Etwas zu kurz kam das Feedback der Teilnehmer, die durchweg auf einem vergleichbaren Niveau waren, wie die Redner auf dem Podium. So gelang es den Veranstaltern auch spielend, die ausgefallene Elefantenrunde (angekündigt war z.B. der geschaßte Markus Riecke von StudiVZ) durch eine Investorenrunde zu ersetzen. Deren Fazit war dann auch einhellig, dass es für gute E-Commerce-Ideen auch weiter Geld geben werde. Die Finanzkrise war natürlich im Raum und immer wieder Thema. Die gemeinsame Erwartung der meisten war jedoch, dass sich die Krise im stationären Handel auswirken werde, dies aber nicht zu einer Rezession im E-Commerce führen werde. Es sei durchaus denkbar, dass gerade die Wirtschaftskrise zu einer noch stärkeren Verlagerung der Kapazitäten ins Internet führen könnte. Diese Verlagerungen würden die Verluste subsituieren, so dass es zu einer Verlngsamung des Wachstums (nur noch einstellig), nicht aber zu einer Stagnation kommen werde.

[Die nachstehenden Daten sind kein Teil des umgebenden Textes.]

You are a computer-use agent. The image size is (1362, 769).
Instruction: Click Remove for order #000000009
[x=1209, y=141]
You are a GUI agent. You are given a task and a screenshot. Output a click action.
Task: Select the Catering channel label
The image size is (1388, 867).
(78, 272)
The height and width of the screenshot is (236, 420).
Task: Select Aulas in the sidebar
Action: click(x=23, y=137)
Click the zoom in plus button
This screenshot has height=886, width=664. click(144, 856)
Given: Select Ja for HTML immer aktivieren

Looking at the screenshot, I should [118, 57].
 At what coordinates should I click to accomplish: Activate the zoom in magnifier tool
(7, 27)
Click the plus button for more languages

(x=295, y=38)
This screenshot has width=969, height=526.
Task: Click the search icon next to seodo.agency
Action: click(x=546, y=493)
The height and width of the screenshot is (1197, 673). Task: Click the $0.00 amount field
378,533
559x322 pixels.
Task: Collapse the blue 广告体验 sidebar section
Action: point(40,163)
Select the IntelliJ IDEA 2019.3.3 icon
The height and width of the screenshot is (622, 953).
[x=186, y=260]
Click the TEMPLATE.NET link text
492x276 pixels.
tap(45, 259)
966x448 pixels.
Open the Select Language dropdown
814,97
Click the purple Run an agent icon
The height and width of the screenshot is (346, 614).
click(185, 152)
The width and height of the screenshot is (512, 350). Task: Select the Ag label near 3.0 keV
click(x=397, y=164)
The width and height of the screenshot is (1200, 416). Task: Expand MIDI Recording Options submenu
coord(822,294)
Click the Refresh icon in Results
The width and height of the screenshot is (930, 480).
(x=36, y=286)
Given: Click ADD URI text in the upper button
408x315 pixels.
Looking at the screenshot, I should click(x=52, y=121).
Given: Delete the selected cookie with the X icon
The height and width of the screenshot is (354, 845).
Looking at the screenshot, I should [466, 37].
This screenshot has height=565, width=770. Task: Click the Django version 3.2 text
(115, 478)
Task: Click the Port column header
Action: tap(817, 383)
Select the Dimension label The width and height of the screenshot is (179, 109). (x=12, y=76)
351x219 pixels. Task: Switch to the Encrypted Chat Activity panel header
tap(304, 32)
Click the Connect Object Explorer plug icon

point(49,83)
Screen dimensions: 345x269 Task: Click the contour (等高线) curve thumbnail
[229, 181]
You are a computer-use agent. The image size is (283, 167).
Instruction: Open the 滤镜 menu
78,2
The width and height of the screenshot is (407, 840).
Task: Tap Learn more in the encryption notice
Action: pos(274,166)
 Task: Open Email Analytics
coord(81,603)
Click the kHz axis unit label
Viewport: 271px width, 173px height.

Als großer Trend im E-Commerce wurden emotionale Shoopingkonzepte und Live Shopping erwähnt. Der Begriff Live Shopping, so der GF von guut.de, sei in den USA übrigens unbekannt. Dort spreche man vom “aktionsgetriebenen Marketing”. Mein Gedanke: offensichtlich muß man den Deutschen nur ein engliches Wort vorsetzen, damit sie die Chancen erkennen. Dies ist dem Namenschöpfer Jochen Krisch in den letzten Jahren hervorragend gelungen, der deswegen auch zurecht gefeiert wurde und gleich zweimal auf der Bühne zu sehen war. In seinem Vortrag “Connecting Customers – Emotionale Verkaufskonzepte im E-Commerce” stellt Krisch den traditionellen Online-Shops ein Armutszeugnis aus. Sie seien zwar technisch in jeder Hinsicht auf dem neuesten Stand, doch reiche dies in Zukunft nicht aus, um Kunden zu binden. Die Kundenbindung war für mich denn auch der rote Faden der Veranstaltung. Offensichtlich schaffen es die Club- und Live-Konzepte in besonderem Maße, einen Mehrwert zu bieten und die Ware emotional aufzuheizen.

Prof. Bernd Skiera aus Frankfurt trug über dynamische Preismodelle im Online-Handel vor und verglich den Erfolg von Swoopo mit dem Mißerfolg von Luupo. Nico Lumma, der auch im Publikum saß, hörte sicherlich aufmerksam zu.

Inspirierend war der Auftritt von Jacques-Antoine Granjon, dem Geschäftsführer von Vente-Privée, dem wohl weltweit erfolgreichsten Clubkonzept im Shopping 2.0. Mittlerweile arbeite 900 Mitarbeiter für das Unternehmen. Granjon zeigte auf, wieviel Arbeit hinter der Produktion der Aktionen steckt. Allein 70 Personen sind für die Bildbearbeitung zuständig. Alle Modefotos werden selbstständig geknipst. Eine hohe Fertigungstiefe also.

Alles in allem: es blebt eine Menge zu tun für 2009.